McGarvey attempts to pre-empt these criticisms. He accepts that his emphasis on ‘introspection’ will inevitably be portrayed as ‘an extension of neoliberal economics that encourages individuals to avert their eyes from the injustice in the world and, instead, focus on self-improvement’. He tells us: ‘you are no use to any family, community, cause or movement unless you are first able to manage, maintain and operate the machinery of your own life.’ Take personal responsibility for your situation, and give up hope in the promise of genuine social transformation: what other name is there for this but neoliberalism?
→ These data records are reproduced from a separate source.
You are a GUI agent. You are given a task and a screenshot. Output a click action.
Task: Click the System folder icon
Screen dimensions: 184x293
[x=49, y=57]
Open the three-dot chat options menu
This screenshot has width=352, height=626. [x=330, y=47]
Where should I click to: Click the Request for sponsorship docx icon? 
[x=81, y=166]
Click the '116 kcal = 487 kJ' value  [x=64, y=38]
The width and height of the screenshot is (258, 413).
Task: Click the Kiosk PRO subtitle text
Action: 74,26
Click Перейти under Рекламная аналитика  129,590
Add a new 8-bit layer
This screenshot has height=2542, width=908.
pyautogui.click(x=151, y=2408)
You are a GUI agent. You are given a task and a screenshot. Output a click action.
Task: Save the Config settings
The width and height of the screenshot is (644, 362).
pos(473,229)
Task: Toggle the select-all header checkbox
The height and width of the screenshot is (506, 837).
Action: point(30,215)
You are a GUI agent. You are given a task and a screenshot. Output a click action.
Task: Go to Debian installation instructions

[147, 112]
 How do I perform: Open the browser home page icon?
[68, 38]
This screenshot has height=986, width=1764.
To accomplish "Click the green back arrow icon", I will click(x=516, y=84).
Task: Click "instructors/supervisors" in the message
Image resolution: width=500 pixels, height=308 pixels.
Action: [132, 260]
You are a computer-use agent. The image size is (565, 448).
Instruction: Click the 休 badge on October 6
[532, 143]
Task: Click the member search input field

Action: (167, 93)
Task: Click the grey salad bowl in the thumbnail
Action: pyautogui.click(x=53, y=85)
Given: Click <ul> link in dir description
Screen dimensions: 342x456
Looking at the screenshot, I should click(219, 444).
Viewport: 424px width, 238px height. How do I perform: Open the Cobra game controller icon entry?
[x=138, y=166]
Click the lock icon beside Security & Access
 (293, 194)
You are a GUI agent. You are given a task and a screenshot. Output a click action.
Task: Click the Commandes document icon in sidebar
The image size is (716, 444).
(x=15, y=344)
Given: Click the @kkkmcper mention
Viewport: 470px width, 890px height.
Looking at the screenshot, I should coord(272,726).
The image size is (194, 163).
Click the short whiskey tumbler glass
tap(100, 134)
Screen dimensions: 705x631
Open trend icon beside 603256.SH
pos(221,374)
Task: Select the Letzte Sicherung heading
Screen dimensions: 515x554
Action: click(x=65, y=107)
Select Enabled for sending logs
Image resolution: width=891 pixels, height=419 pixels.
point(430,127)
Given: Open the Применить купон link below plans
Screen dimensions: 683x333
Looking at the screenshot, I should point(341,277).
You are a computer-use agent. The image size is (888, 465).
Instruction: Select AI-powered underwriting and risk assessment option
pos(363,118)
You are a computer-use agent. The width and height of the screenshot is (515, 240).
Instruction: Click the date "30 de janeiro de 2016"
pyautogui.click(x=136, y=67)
Armstrong shows us a new poverty, and with it a way out: a society that consigns the idea of the undeserving poor to the Victorian era where it barely belonged. He tells us about Scott, who injures his arm lifting a 35kg box onto a pallet in a warehouse. His manager tells him if he goes home he’ll need a doctor’s note, which costs £7. Scott decides to carry on working. When ‘choices’ like these are becoming normalised – should you lance your abscess with a knife or a fork? – McGarvey’s pleas for responsibility leave a bad taste in the mouth.